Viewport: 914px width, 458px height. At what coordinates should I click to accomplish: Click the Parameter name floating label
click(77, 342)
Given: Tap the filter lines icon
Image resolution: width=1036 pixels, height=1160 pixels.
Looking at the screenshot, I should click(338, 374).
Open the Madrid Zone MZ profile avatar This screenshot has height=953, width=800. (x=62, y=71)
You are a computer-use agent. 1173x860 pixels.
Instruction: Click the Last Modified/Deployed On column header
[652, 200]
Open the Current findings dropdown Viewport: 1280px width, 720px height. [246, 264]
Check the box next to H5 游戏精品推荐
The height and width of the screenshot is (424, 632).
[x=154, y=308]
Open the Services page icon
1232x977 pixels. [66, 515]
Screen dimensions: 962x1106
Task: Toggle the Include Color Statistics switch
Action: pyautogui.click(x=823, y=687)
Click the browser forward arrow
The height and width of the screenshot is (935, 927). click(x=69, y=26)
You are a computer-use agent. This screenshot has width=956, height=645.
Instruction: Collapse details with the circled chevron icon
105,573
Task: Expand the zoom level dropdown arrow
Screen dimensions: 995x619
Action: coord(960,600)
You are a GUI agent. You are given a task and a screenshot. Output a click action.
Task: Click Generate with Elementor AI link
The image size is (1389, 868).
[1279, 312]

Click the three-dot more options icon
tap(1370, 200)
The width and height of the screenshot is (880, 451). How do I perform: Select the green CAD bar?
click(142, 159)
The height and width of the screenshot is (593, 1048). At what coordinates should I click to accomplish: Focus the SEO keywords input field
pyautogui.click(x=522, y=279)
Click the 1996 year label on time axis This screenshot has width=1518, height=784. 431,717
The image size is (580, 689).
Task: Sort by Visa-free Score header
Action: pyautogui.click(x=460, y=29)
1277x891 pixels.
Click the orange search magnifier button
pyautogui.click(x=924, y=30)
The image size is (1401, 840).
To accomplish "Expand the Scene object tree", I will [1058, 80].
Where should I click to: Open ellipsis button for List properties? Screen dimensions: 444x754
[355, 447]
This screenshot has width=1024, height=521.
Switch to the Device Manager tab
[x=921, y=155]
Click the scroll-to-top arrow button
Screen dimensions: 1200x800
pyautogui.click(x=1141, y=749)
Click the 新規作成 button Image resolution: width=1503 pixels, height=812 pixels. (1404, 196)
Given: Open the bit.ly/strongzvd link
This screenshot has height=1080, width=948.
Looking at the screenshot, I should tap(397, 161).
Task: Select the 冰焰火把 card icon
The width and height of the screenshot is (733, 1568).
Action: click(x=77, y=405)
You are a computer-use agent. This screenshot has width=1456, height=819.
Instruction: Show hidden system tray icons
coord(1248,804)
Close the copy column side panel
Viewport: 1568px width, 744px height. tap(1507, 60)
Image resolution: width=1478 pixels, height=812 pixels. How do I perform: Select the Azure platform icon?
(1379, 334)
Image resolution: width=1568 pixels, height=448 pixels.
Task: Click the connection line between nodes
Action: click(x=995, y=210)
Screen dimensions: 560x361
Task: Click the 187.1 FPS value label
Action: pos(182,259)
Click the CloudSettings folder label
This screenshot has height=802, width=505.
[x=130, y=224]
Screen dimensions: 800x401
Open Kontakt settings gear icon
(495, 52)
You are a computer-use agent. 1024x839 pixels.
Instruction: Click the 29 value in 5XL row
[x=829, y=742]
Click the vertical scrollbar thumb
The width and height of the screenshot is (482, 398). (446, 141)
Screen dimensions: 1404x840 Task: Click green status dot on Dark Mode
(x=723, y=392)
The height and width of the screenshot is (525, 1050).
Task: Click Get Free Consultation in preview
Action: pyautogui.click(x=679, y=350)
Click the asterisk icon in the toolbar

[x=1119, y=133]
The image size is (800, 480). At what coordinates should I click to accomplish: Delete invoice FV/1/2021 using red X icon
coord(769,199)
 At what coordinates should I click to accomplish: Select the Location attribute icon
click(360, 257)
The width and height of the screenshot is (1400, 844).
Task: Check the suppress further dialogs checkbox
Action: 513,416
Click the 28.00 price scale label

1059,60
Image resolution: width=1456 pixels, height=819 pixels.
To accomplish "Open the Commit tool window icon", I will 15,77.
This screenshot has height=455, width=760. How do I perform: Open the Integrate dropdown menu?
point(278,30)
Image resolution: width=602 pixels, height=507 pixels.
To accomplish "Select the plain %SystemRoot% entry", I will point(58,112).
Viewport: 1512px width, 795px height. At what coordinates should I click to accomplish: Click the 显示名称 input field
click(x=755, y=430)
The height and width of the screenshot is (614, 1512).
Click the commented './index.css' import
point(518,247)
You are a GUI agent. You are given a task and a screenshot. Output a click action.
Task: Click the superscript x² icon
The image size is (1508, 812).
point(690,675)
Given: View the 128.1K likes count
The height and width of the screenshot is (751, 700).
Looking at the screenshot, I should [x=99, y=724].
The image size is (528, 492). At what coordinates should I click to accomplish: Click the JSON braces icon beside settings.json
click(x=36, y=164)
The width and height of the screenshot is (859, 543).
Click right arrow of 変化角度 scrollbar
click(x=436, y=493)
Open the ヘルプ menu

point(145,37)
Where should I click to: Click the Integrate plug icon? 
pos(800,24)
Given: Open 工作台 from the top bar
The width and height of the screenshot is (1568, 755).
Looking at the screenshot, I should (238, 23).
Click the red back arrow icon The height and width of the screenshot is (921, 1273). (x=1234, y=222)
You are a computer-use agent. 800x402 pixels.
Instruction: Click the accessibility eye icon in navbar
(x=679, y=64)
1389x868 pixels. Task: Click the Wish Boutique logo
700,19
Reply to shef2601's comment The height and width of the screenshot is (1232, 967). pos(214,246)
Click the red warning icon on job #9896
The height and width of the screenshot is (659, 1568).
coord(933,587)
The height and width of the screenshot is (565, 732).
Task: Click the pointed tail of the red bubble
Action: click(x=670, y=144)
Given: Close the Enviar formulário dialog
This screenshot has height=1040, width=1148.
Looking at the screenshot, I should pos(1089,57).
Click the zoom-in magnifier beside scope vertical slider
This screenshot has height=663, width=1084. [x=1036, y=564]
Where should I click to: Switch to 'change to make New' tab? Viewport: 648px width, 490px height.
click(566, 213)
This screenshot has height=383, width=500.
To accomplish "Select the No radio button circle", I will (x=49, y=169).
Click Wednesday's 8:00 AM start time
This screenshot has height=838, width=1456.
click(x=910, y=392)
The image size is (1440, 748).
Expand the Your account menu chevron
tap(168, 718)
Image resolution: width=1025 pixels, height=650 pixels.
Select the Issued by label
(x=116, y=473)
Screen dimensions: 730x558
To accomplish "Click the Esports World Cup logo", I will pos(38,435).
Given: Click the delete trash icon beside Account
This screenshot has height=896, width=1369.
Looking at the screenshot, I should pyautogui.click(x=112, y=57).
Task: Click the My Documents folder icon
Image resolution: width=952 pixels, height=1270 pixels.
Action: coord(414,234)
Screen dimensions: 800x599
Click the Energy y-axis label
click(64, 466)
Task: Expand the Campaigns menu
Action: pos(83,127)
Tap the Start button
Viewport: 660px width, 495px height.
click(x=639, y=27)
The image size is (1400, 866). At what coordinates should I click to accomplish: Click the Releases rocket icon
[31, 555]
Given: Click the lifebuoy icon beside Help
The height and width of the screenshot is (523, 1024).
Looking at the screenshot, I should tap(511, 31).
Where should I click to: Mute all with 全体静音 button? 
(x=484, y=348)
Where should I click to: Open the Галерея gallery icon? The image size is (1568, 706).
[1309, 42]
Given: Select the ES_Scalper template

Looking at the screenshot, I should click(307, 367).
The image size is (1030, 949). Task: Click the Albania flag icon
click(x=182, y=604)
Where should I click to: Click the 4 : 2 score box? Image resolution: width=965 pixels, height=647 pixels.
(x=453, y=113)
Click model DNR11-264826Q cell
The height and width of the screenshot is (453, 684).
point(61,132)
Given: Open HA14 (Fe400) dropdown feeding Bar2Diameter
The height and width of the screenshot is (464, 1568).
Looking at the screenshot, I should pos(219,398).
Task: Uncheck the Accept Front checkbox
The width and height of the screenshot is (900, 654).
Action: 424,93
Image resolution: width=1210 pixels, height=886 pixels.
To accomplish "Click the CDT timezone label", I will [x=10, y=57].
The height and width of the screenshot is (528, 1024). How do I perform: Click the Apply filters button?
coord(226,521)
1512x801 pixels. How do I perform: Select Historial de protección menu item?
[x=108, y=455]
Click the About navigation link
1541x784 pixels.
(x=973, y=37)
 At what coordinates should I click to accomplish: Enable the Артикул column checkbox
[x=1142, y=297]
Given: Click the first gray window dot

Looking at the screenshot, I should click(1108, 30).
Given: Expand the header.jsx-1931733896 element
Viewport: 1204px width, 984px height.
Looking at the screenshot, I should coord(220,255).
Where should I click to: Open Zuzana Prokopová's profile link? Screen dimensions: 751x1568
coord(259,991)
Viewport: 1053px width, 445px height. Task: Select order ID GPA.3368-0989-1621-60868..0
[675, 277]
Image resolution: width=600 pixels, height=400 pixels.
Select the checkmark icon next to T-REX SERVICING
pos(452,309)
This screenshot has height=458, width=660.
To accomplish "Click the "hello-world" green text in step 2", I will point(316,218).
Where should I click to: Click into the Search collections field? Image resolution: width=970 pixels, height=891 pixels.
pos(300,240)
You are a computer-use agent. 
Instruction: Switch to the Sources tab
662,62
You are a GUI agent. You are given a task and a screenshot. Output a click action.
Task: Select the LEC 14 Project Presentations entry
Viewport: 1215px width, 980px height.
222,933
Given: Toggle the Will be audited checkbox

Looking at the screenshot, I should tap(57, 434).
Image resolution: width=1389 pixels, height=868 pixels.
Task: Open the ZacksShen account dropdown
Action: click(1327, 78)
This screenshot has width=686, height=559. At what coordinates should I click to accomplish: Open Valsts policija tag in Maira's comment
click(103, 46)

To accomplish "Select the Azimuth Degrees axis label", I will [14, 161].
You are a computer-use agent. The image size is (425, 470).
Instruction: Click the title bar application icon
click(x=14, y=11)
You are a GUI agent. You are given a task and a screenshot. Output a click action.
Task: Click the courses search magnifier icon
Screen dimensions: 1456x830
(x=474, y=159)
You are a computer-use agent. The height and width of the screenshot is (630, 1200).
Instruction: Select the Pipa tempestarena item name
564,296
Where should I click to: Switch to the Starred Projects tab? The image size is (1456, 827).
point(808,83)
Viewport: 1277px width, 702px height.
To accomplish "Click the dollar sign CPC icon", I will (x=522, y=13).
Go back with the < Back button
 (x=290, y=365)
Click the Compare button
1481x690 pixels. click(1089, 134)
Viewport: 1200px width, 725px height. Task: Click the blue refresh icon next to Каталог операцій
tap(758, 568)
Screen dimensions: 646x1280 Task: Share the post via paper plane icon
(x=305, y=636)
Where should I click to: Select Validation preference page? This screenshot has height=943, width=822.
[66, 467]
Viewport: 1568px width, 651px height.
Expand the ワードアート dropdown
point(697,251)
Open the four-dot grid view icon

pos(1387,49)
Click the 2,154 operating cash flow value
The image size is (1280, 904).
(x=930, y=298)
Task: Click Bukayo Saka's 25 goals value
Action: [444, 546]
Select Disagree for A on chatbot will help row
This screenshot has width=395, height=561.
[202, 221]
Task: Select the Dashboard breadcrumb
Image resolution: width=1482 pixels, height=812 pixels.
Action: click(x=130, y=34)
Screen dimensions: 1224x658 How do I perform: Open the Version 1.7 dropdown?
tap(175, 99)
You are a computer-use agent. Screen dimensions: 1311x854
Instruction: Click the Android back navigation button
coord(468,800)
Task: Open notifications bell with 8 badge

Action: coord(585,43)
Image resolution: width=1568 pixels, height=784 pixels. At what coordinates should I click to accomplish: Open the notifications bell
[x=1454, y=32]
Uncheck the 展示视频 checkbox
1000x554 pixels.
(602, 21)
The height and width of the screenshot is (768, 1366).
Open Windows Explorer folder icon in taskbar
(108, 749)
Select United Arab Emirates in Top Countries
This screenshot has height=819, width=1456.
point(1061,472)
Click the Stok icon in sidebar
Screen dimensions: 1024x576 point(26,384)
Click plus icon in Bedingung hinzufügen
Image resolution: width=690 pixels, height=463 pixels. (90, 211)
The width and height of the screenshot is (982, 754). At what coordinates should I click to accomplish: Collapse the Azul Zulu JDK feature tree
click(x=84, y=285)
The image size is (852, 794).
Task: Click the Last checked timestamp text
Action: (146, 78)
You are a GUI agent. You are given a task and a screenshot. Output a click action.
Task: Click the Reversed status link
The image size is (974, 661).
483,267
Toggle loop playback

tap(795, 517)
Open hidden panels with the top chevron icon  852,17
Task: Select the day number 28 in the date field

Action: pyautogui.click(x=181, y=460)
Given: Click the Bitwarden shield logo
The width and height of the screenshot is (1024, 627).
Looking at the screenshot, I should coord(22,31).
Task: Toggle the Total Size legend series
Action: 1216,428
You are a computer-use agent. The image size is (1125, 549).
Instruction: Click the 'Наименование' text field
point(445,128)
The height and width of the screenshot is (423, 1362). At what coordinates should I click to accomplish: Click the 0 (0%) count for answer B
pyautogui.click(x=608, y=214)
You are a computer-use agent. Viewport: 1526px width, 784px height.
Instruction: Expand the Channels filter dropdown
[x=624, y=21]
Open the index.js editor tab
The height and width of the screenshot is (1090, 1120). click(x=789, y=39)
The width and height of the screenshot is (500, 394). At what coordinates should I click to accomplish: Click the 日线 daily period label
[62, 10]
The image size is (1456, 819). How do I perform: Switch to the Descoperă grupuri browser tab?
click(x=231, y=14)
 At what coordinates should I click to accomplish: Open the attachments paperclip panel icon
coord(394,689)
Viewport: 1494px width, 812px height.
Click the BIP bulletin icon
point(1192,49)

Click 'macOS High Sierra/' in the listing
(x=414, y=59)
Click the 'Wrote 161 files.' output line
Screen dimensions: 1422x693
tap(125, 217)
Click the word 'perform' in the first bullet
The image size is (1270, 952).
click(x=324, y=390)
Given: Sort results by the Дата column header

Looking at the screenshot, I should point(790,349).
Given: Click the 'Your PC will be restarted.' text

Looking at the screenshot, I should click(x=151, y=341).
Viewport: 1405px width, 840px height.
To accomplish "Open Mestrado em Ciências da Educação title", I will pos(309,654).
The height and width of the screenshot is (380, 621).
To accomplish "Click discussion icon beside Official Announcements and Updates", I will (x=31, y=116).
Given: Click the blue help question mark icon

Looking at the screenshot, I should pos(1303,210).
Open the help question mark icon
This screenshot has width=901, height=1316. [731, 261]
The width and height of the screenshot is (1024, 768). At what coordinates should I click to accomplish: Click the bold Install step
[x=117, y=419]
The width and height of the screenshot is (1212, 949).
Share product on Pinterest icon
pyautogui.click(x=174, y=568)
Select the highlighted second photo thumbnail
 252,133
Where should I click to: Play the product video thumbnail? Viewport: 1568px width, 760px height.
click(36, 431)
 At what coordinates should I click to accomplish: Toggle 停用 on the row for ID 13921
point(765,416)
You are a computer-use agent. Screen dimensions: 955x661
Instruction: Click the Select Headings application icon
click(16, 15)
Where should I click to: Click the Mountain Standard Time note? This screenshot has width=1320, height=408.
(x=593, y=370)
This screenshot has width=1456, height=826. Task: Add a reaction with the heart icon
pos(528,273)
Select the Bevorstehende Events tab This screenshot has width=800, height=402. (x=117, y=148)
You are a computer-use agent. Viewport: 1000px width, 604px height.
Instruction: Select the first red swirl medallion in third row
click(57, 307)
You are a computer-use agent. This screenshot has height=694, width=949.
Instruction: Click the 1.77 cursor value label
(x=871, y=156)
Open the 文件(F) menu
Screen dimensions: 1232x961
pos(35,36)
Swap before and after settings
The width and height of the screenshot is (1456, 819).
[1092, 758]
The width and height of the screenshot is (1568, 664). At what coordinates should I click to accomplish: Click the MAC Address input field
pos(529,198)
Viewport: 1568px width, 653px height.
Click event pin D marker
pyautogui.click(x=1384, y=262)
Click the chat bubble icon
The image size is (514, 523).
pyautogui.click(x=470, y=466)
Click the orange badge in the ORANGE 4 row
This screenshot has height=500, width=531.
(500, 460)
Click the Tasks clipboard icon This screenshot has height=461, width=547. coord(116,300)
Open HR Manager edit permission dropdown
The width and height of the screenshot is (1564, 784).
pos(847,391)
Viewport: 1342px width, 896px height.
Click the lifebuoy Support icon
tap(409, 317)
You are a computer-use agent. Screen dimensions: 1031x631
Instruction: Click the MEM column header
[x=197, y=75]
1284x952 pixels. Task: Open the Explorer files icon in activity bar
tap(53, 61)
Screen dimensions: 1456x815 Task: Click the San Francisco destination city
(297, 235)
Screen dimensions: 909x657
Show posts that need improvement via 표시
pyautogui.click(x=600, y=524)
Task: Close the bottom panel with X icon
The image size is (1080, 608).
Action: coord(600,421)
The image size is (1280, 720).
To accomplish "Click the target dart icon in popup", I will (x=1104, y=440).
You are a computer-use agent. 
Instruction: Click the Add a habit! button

--------------------------------------------------

Locate every line in the listing above that contains the word "axis", and copy each such line in full.

Click the 1996 year label on time axis This screenshot has width=1518, height=784. 431,717
Click the Energy y-axis label
To accomplish "Select the Azimuth Degrees axis label", I will [14, 161].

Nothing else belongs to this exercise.